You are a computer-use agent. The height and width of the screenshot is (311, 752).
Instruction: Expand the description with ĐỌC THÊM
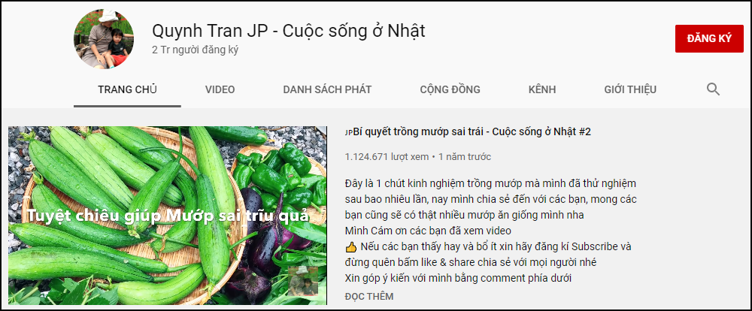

---

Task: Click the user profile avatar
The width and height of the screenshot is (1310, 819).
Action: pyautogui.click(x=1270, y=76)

---

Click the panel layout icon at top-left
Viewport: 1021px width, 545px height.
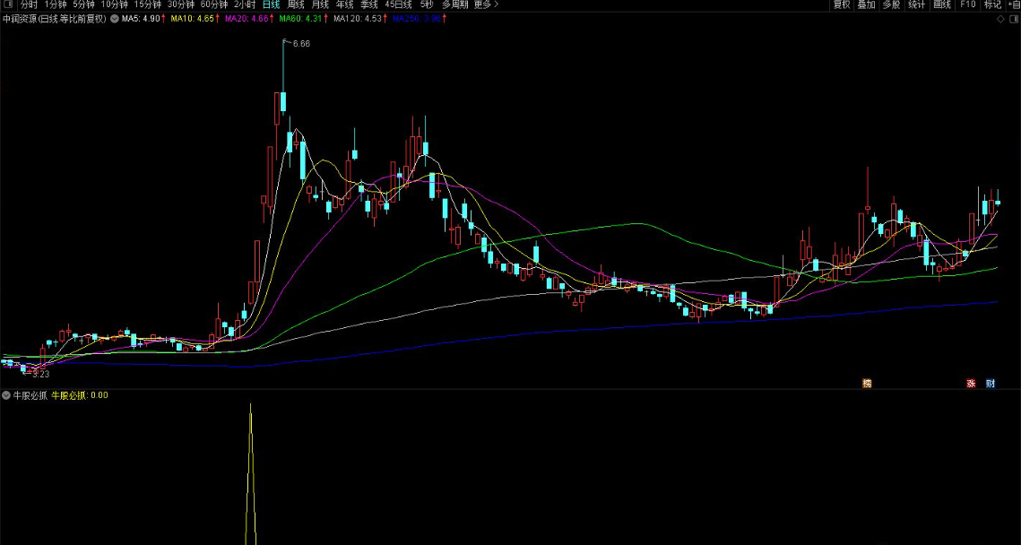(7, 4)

- **Exercise description**
Can you reproduce, word for word, the lines of the material from the line containing "Task: Click the user profile avatar" through the line containing "Action: pyautogui.click(x=1270, y=76)", inclusive?

- **Completed exercise**
Task: Click the user profile avatar
The width and height of the screenshot is (1310, 819).
Action: pyautogui.click(x=1270, y=76)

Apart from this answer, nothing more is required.